Researchers are now looking at whether the ability to catch yawns from other people is inherited, with the hope of helping treat mental health disorders.
Autism and schizophrenia sufferers are reportedly less able to catch yawns, researchers said, so understanding the genes that might code for contagious yawning could illuminate new pathways for treatment.
In the study, published in the journal Plos One, 328 participants were shown a three-minute video showing other people yawning.
Each subject had to click a button every time they yawned.
Levels of tiredness
Overall, 68% of the participants yawned. Of those, 82% of people aged under 25 yawned, compared with 60% of people aged between 25 and 49, and 41% of people aged over 50.
Dr Elizabeth Cirulli, assistant professor of medicine at Duke University in Durham, North Carolina, led the study.
She said: “This is the first study to look at a whole bunch of factors.

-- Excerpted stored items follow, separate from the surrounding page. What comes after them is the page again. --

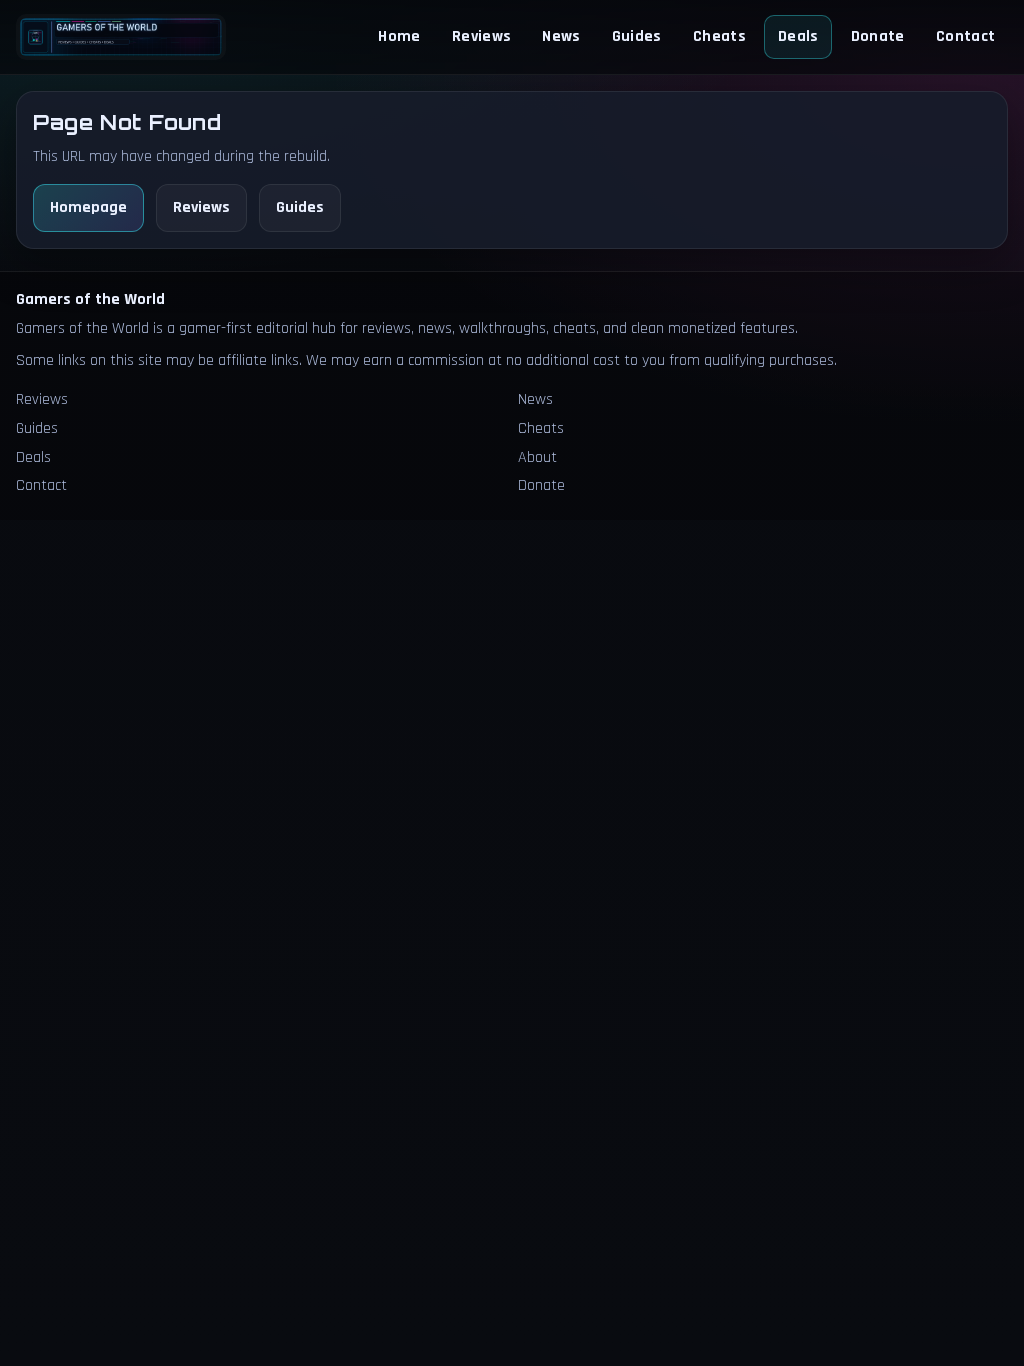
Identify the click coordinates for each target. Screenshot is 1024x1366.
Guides (637, 36)
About (537, 457)
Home (399, 36)
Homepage (88, 207)
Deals (798, 36)
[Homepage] (121, 36)
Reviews (481, 36)
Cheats (719, 36)
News (561, 36)
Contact (965, 36)
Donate (878, 36)
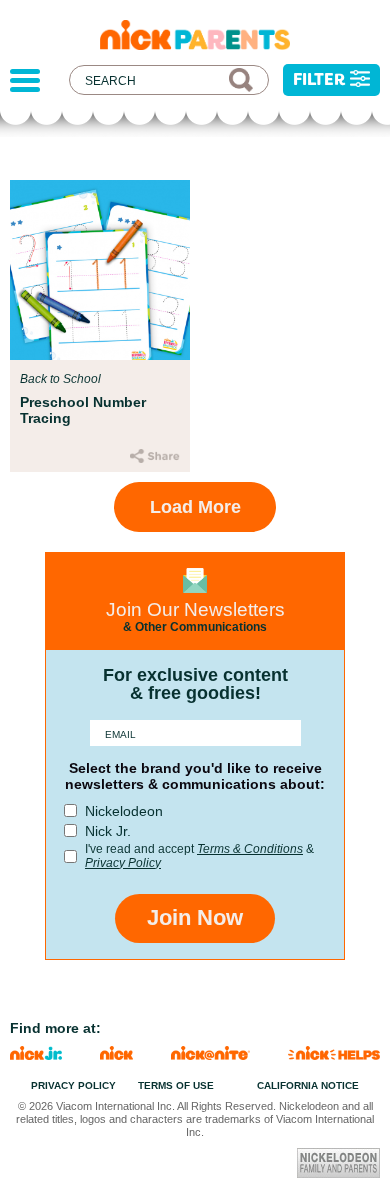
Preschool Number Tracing (83, 410)
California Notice (308, 1085)
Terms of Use (176, 1085)
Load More (195, 507)
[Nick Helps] (334, 1054)
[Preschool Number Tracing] (100, 270)
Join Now (195, 917)
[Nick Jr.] (36, 1054)
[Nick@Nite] (211, 1054)
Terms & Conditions (250, 849)
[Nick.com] (116, 1054)
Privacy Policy (123, 863)
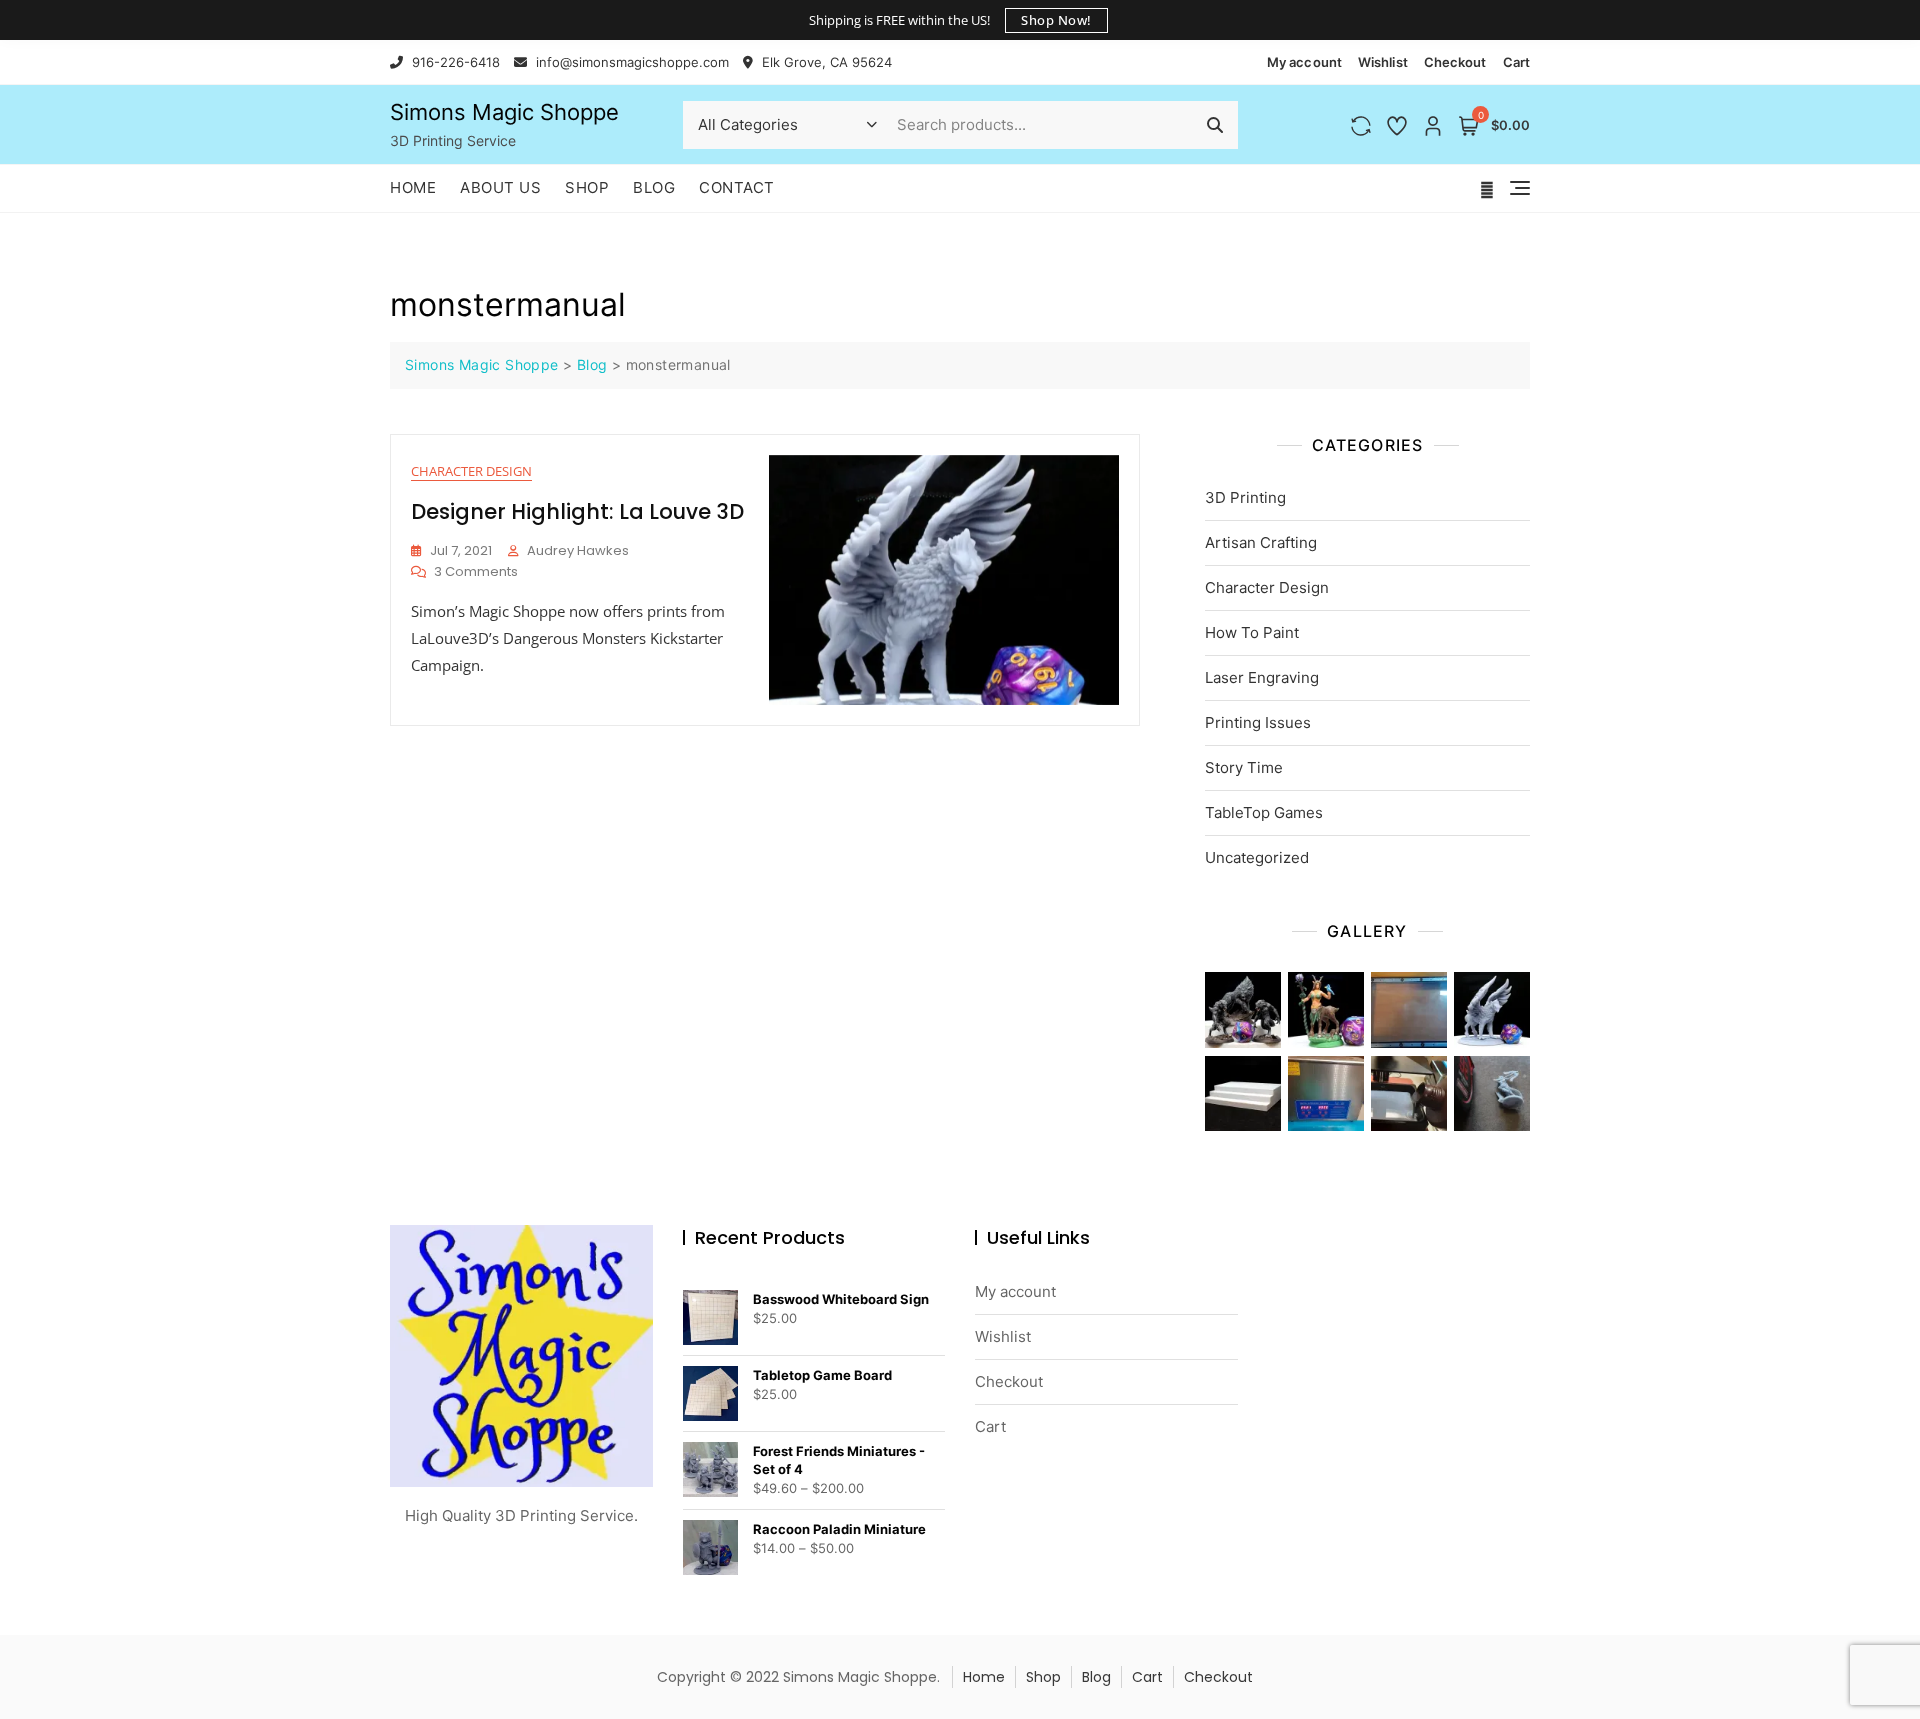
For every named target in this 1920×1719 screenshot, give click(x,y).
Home (413, 187)
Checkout (1455, 62)
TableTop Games (1264, 812)
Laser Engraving (1262, 677)
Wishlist (1383, 62)
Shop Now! (1056, 20)
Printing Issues (1258, 722)
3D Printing (1245, 497)
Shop (587, 187)
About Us (500, 187)
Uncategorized (1257, 857)
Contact (737, 187)
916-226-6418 (454, 62)
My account (1304, 62)
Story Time (1244, 767)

It is the largest study, in terms of the number of people involved, to date.”
Dr Cirulli said she did not know why contagious yawning decreased with age.

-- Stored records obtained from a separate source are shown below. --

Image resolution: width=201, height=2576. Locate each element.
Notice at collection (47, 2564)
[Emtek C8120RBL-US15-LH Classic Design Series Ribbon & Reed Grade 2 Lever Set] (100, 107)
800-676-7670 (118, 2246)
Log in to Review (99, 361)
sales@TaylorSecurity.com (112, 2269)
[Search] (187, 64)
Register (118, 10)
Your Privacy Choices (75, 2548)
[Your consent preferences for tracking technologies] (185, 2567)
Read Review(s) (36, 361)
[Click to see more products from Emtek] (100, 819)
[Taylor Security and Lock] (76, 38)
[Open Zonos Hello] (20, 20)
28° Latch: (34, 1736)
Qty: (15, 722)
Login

She added that although age was the most important predictor of contagious yawning, only 8% of the variation in whether or not a participant yawned was explained by their age.
“The vast majority of variation in the contagious yawning response was just not explained,” said Dr Cirulli.
The study used questionnaires to test the participants’ empathy, levels of tiredness and sleep patterns.
Meanwhile, intelligence was assessed using cognitive tests.
Neurological ‘nitty-gritty’
Robert R Provine, professor of psychology at the University of Maryland in Baltimore County, said the study was “unique” as it marked the first time a link between ageing and contagious yawning had been shown.
He said the study would “help to get down to the neurological nitty-gritty of contagious behaviours” and mental health disorders such as autism and schizophrenia.
Prof Provine said the findings could also help to understand why laughing and coughing were so contagious.
He added: “Contagious acts such as yawning and laughing remind us that we are often mindless beasts of the herd, not rational beings in full conscious control of our behaviour.”